Starting with the line below that holds "Toggle the Horizontal line checkbox" and stopping after the line that holds "The height and", transcribe the lines exactly, leaving out all pictures.

== Task material ==
=== Begin Enclosure ===
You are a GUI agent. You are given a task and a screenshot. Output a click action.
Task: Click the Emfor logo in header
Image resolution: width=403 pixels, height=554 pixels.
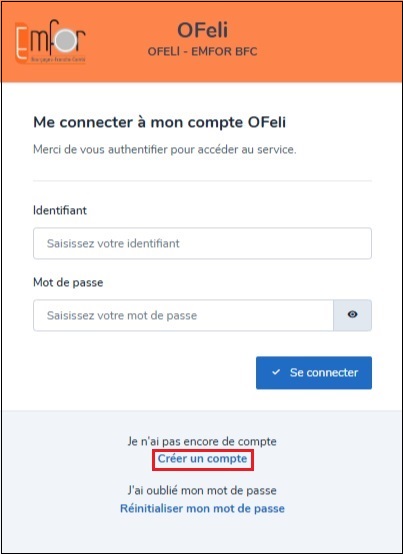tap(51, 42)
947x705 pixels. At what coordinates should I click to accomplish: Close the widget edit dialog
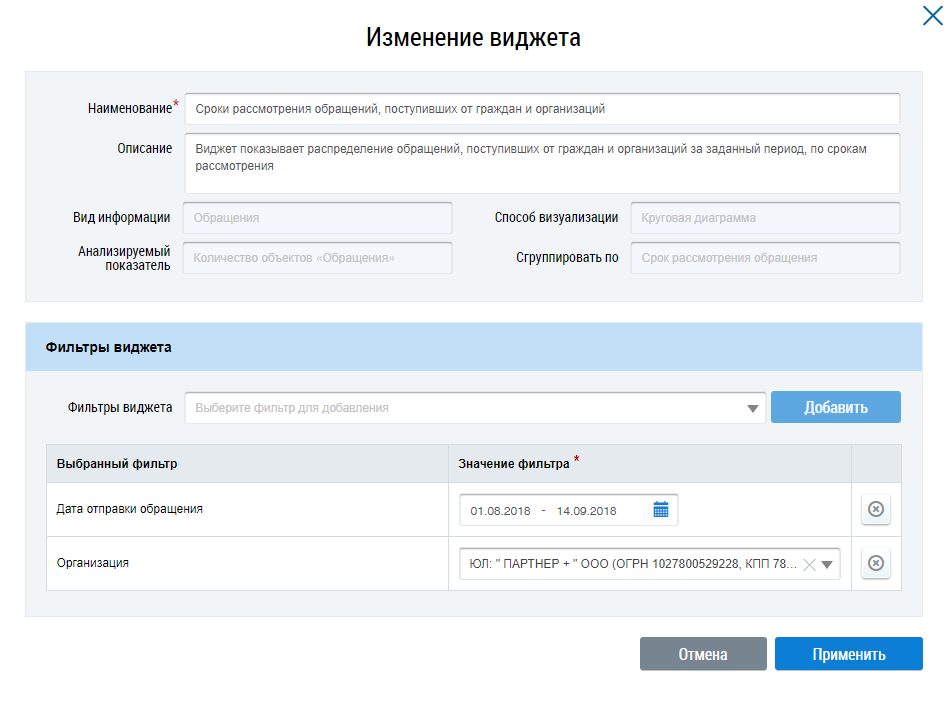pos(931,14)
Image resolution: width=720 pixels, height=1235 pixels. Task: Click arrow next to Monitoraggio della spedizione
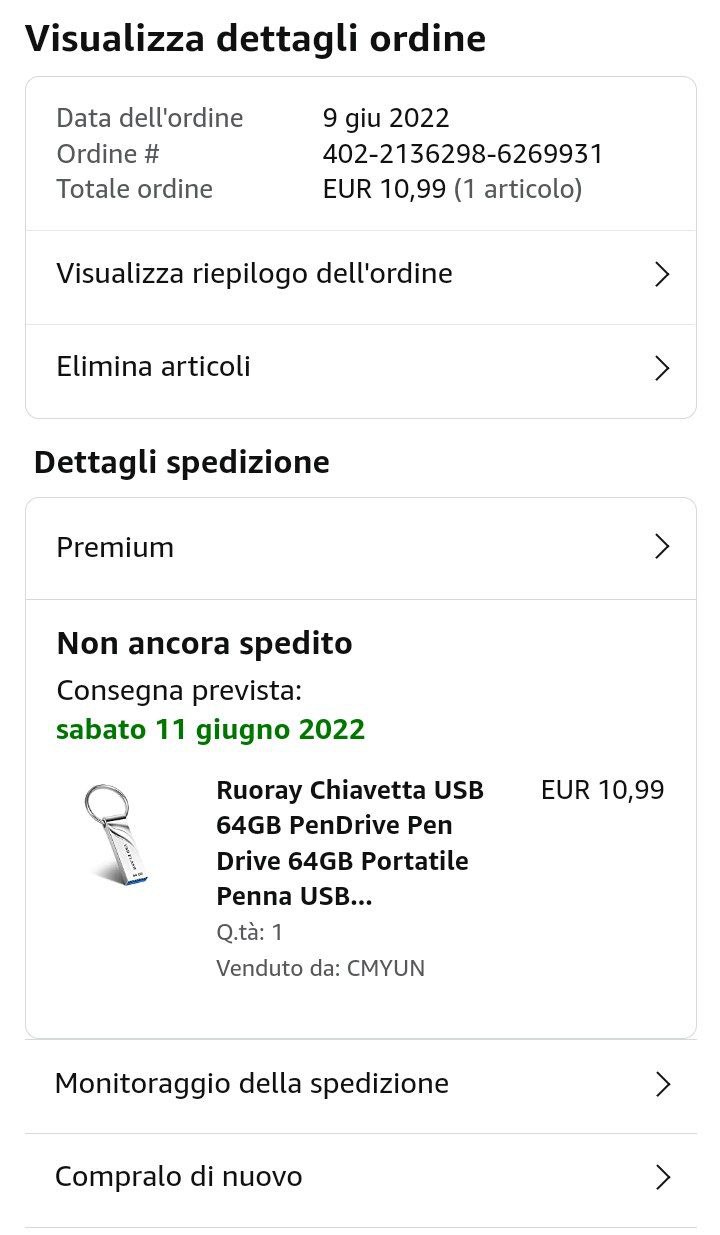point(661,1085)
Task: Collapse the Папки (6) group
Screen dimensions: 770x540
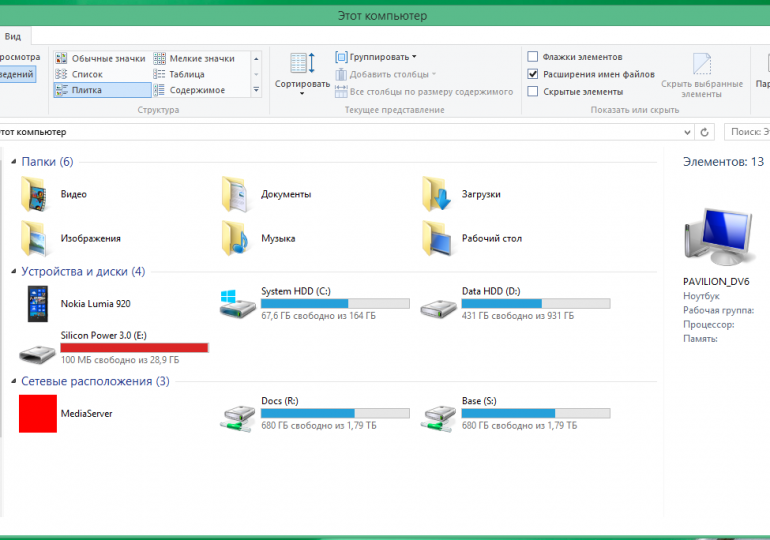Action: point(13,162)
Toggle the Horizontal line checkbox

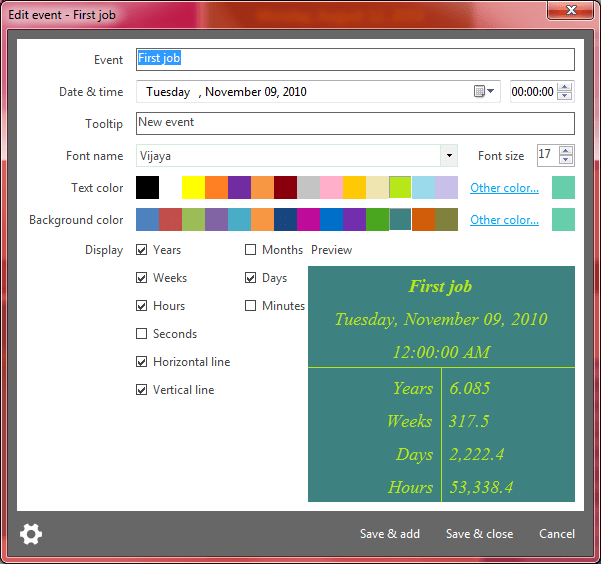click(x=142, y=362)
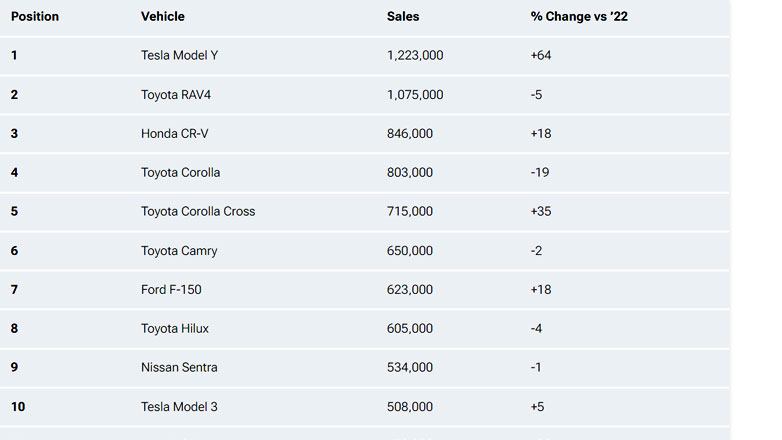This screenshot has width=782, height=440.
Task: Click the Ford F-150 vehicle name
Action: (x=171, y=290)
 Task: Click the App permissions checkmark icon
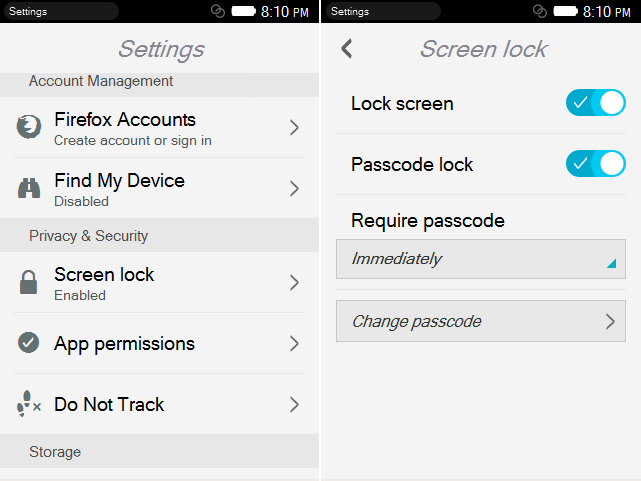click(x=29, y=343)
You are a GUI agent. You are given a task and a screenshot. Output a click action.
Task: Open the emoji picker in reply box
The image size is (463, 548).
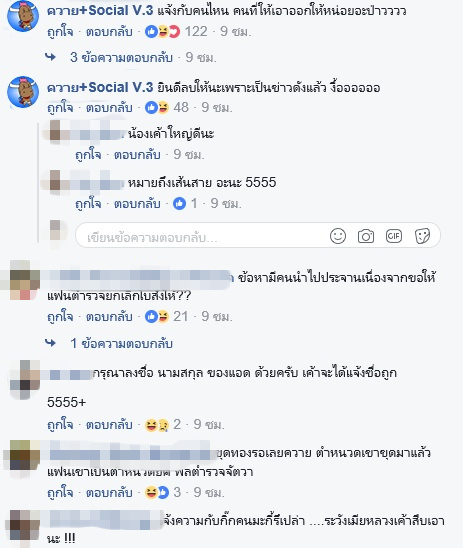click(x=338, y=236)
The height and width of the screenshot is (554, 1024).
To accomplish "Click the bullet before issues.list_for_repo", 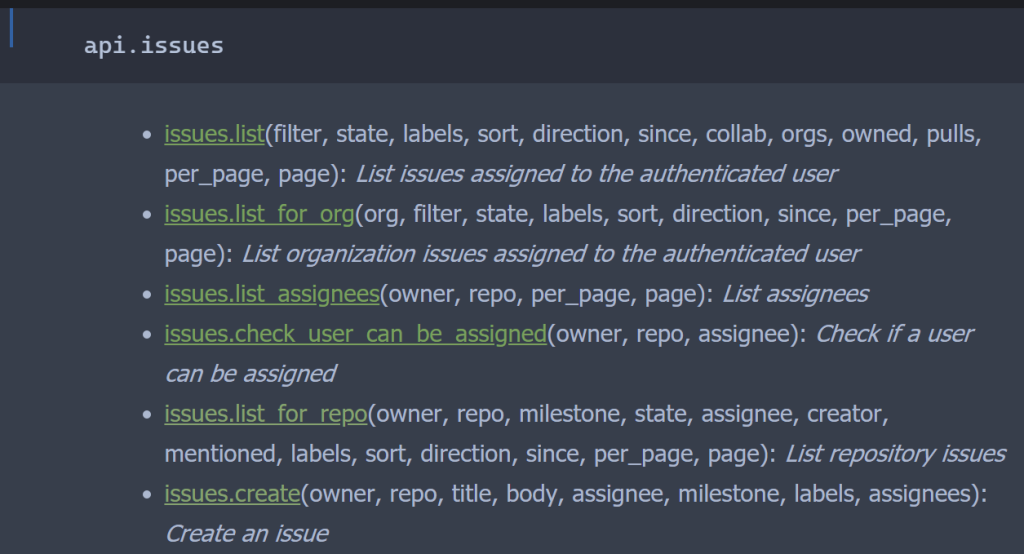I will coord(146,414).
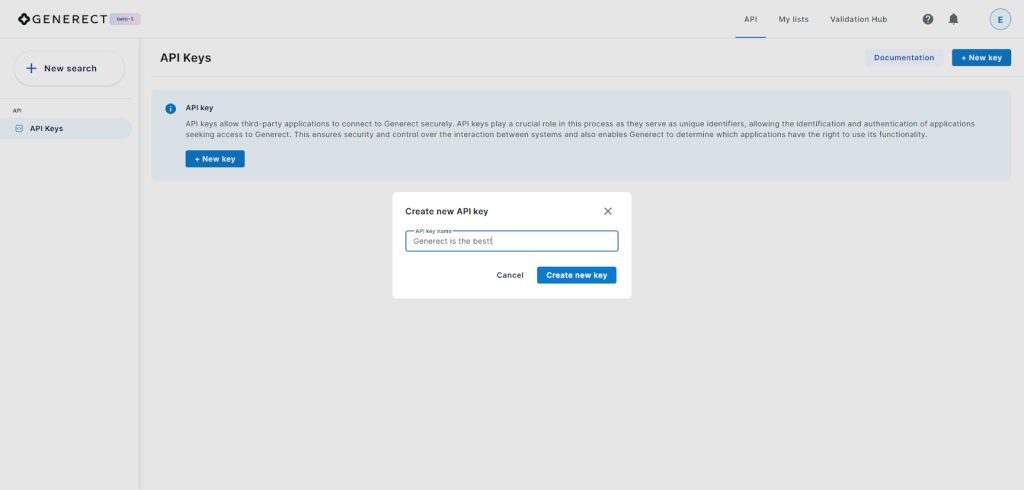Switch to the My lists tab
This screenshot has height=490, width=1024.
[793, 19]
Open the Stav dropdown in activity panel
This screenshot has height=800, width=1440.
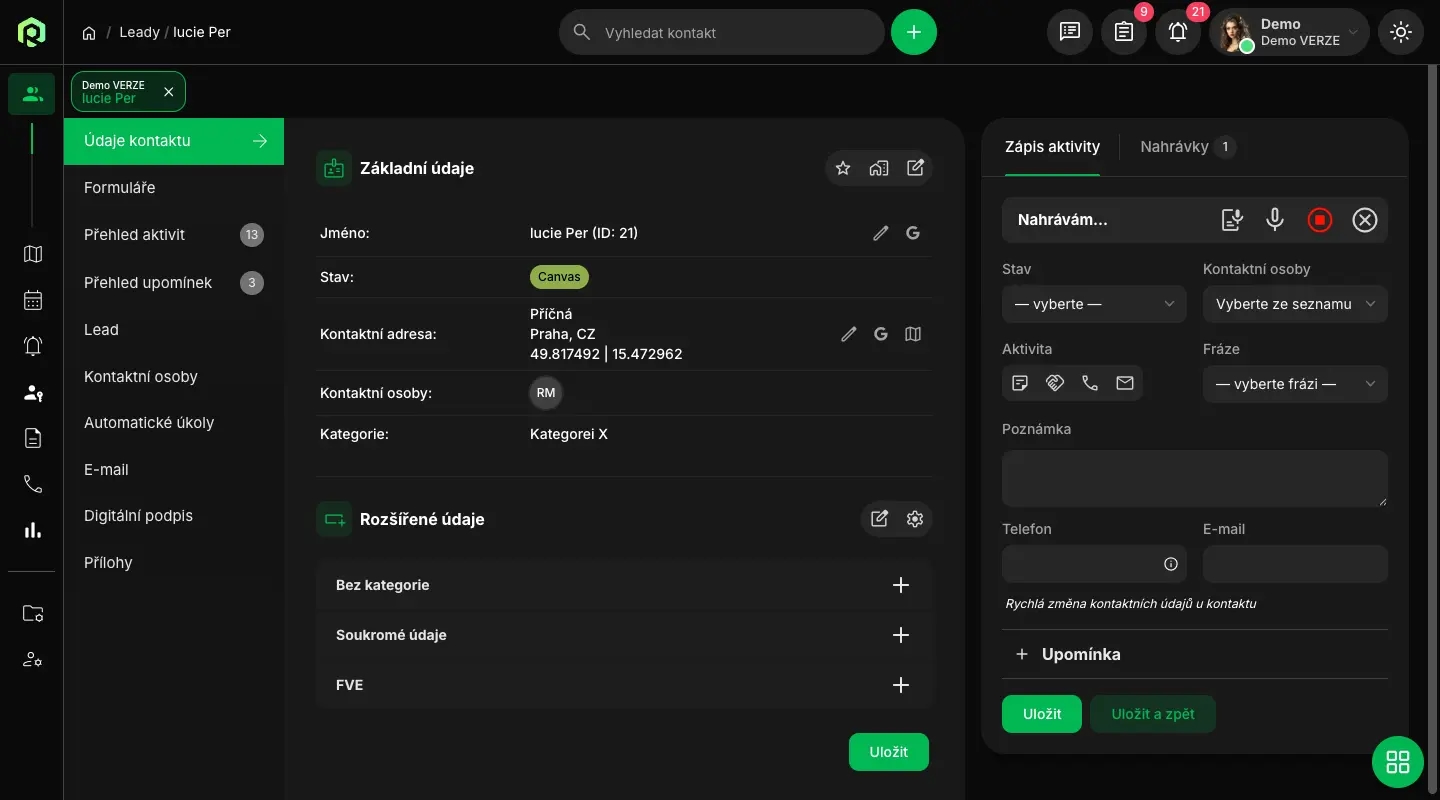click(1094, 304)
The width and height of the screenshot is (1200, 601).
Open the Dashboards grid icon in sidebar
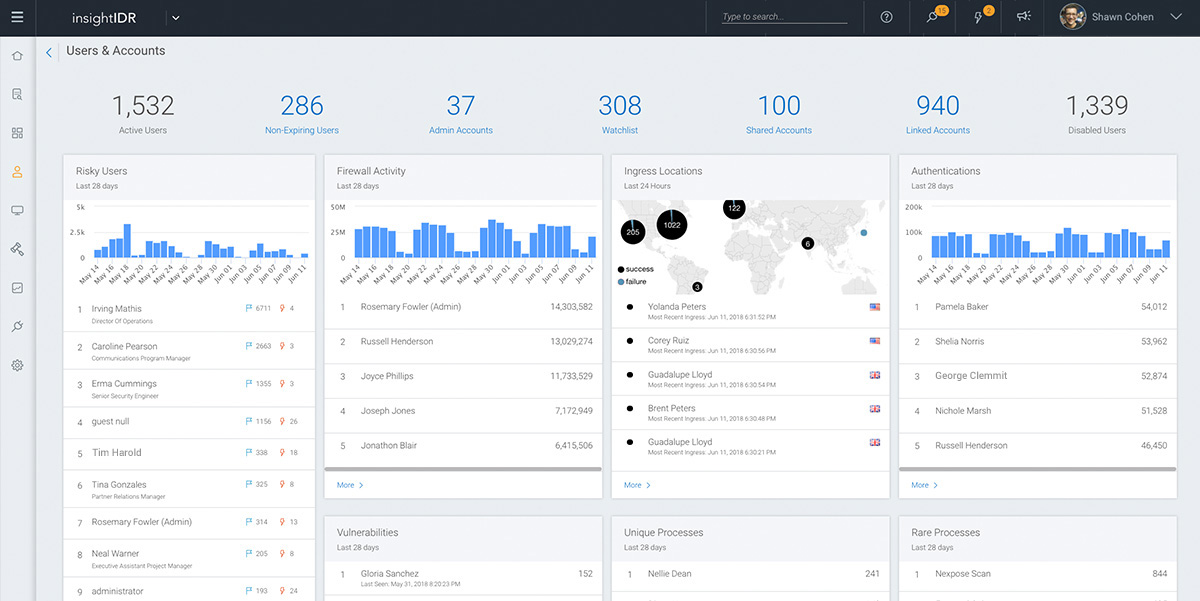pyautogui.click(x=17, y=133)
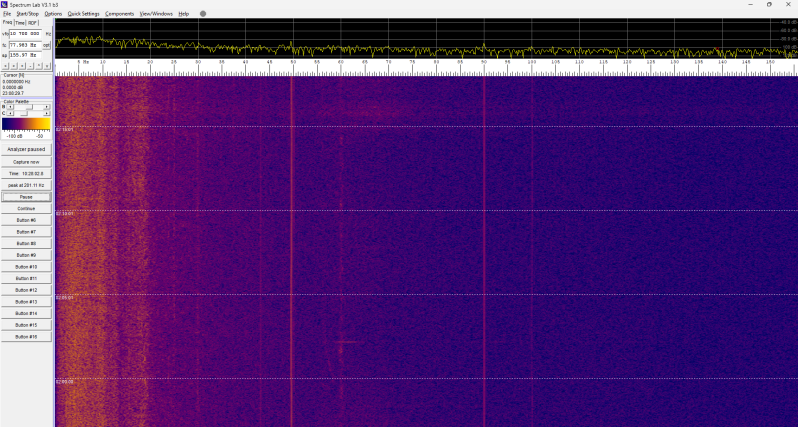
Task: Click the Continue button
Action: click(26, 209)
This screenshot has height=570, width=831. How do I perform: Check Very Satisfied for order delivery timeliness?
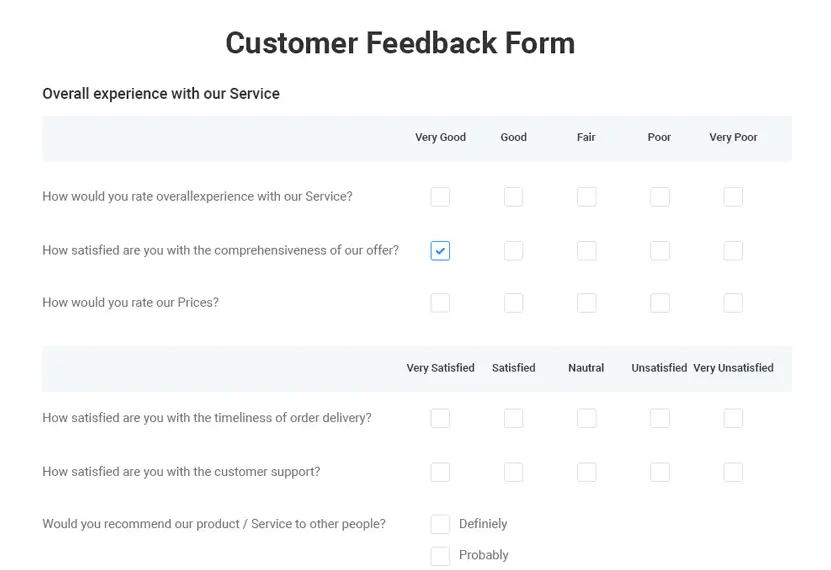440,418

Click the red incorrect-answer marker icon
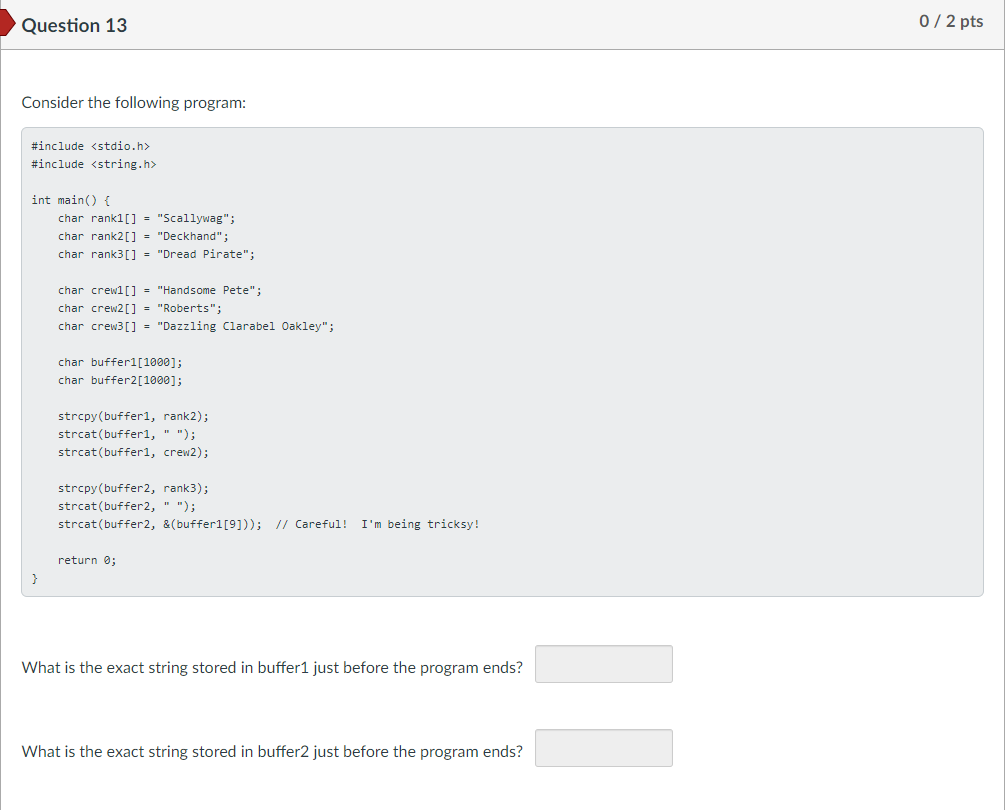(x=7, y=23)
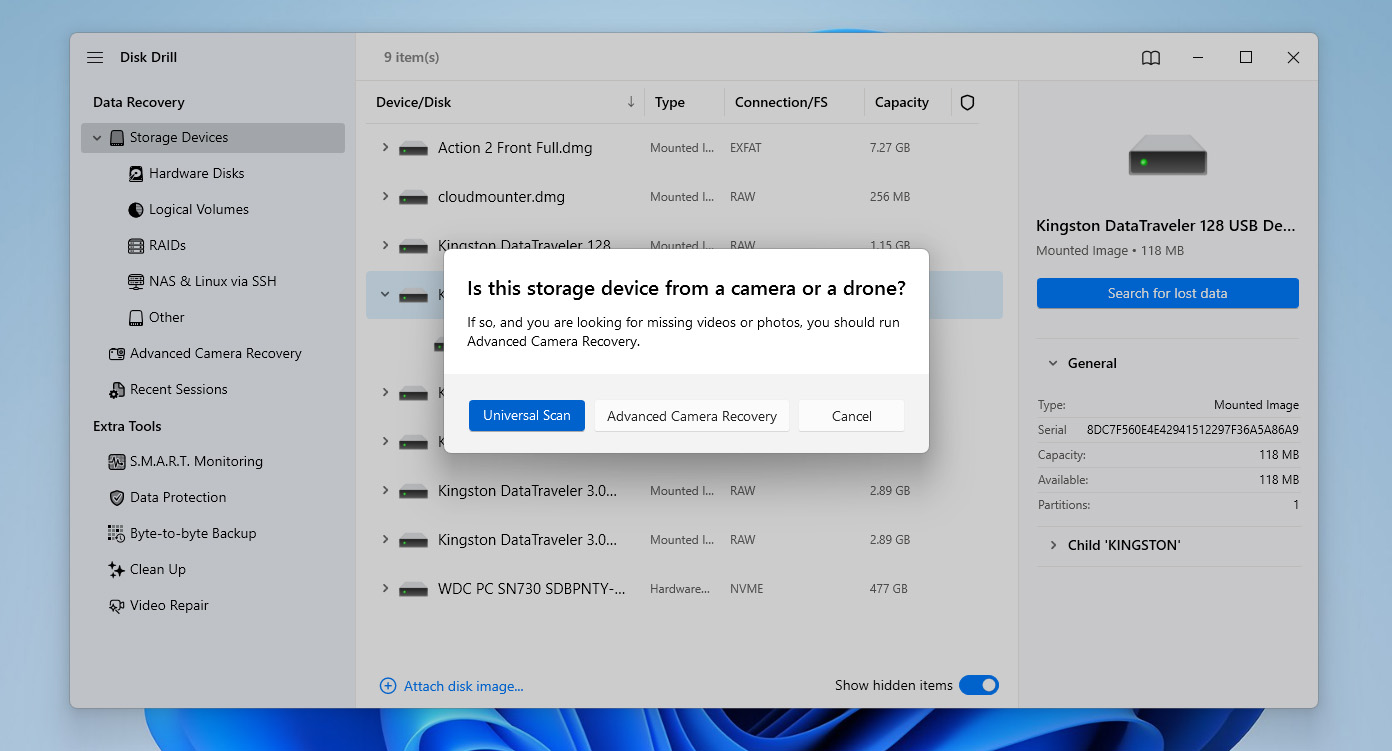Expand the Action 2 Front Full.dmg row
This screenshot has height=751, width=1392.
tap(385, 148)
=== End Enclosure ===
== Expected answer ==
Toggle the Horizontal line checkbox

click(x=142, y=362)
This screenshot has width=782, height=440.
Task: Click the Ford F-150 vehicle name
Action: (x=171, y=290)
 Task: Click the App permissions checkmark icon
click(x=29, y=343)
You are a GUI agent. You are given a task and a screenshot. Output a click action.
Task: Open the emoji picker in reply box
The image size is (463, 548).
click(x=338, y=236)
The height and width of the screenshot is (554, 1024).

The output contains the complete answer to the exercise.